Os poetas da Geração de 45, como Péricles Eugênio da Silva Ramos, Oswaldino Marques, Cristiano Martins, Darcy Damasceno, Paulo Mendes Campos e Dora Ferreira da Silva também publicam traduções nesta década. Silva Ramos verte Sonetos de Shakespeare (Civilização Brasileira, 1970); Oswaldino Marques lança Quarto quartetos, de Eliot (Opera Mundi, 1970); Cristiano Martins publica O inferno, de Dante (Imprensa, 1971), e alguns anos depois, A Divina Comédia completa (Itatiaia, 1976). Dora traduz Elegias de Duíno, de Rilke (Globo, 1972) e, mais para o final da década, com a abertura política, Paulo Mendes Campos publica Canto geral, de Neruda (Difel, 1979). Não se pode esquecer que Neruda era comunista, e Canto geral denunciava as injustiças históricas sofridas pela América Latina. Também se beneficiando dos ares da abertura, Thiago de Mello publica Salmos, do poeta e sacerdote socialista nicaraguense Ernesto Cardenal (Civilização Brasileira, 1979).

Enquanto o panorama da tradução de poesia foi de retração, o mesmo não se pode dizer da publicação de prosa, principalmente a norte-americana, que foi alvo de uma política pública de incentivos a partir de 1967. Trata-se do acordo MEC-SNEL-Usaid (Ministério da Educação, Sindicato Nacional de Editores de Livros e United States Agency for International Development), que subsidiou a tradução e a produção de milhares de livros da literatura norte-americana, mais especificamente, 51 milhões, destinados às escolas. Eram títulos como Moby-Dick, LittleWomen [Mulherzinhas], The last of the Mohicans [O último dos Moicanos] etc.

Para Irene Hirsch,

O exame de clássicos em prosa da literatura norte-americana, de romances do século XIX, traduzidos durante esse período de forte ação da censura e de grande crescimento do mercado, revelou um forte traço conservador, seja na seleção de temas, seja nas escolhas lexicais e gramaticais (HIRSCH, 2009, p. 64).
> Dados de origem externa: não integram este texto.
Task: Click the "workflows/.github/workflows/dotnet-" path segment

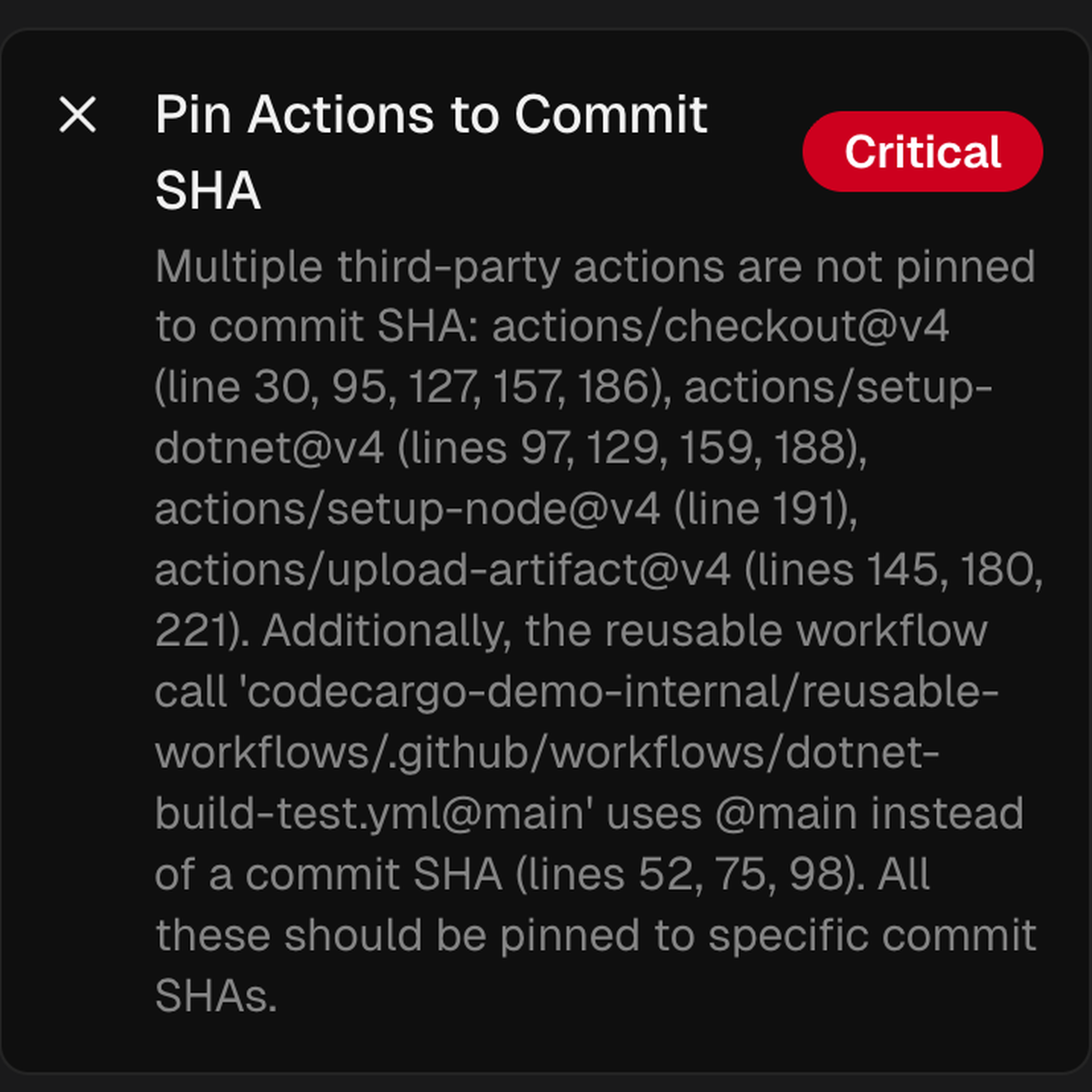Action: click(x=546, y=753)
Hirsch, no entanto, destaca a oposição entre a tradução de prosa e de poesia no período: a tradução de prosa, conservadora, e a de poesia, inovadora e transgressiva, mas voltada um público mais erudito e seleto. Para ela, “é na própria seleção dos poetas a serem traduzidos que o pioneirismo almejado pelos tradutores se revela”, pois “representavam uma inovação no panorama literário, e sua incorporação ao sistema literário nacional obedeceu a uma tendência transgressiva das vanguardas nacionais” (IBIDEM, pp. 64-65). É certo que, numa visão de conjunto entre as cinco décadas tratadas aqui, os anos 1970 foram os mais tímidos em relação ao número de poetas traduzidos, de poetas- tradutores atuando e de línguas traduzidas. No entanto, mesmo em menor número, as escolhas tradutórias dos poetas tiveram uma qualidade inegável, marcada pela ousadia.

Nesta década também surgem novos locais de edição de poesia traduzida, como Porto Alegre (RS), Florianópolis (SC), Recife (PE), Belo Horizonte (MG) e Feira de Santana (BA). A maior concentração, no entanto, segue na Região Sudeste, mas, desta vez, com equilíbrio numérico entre editoras do Rio de Janeiro e de São Paulo.